[Stored entries]
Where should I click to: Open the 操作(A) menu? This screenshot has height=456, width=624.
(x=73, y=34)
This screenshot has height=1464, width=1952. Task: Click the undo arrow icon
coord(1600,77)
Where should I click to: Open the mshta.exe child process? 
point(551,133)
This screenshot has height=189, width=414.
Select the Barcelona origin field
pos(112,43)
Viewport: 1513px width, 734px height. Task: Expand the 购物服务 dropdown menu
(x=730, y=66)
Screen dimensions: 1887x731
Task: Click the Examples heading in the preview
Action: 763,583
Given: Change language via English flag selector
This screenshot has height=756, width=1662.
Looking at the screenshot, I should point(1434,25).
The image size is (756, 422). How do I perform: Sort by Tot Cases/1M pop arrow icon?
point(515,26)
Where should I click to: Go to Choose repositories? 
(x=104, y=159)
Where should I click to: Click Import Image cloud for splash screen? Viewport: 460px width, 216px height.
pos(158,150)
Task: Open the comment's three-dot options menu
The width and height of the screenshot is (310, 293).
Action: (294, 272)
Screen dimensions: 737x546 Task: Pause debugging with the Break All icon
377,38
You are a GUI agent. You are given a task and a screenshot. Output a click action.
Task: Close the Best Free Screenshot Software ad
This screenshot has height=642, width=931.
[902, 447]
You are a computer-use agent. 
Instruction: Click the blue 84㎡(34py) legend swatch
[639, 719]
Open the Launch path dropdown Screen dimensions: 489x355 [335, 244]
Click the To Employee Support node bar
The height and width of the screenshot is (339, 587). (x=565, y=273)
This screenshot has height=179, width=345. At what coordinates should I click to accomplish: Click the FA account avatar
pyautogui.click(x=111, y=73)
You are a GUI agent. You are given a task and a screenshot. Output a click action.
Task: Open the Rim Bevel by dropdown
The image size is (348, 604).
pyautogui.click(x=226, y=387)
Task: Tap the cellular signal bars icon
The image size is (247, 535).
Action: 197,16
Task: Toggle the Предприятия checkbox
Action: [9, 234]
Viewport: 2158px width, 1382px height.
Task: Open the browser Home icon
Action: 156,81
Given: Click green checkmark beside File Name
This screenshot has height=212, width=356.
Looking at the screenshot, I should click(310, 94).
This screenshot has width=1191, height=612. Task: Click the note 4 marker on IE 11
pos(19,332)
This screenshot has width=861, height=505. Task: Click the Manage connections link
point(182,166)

## WHAT TO DO
Reproduce the data between the lines holding "You are a computer-use agent." and "Open the Launch", inclusive, with every coordinate in the answers raised by 6.

## THE SOLUTION
You are a computer-use agent. 
Instruction: Click the blue 84㎡(34py) legend swatch
[645, 725]
Open the Launch path dropdown Screen dimensions: 489x355 [341, 250]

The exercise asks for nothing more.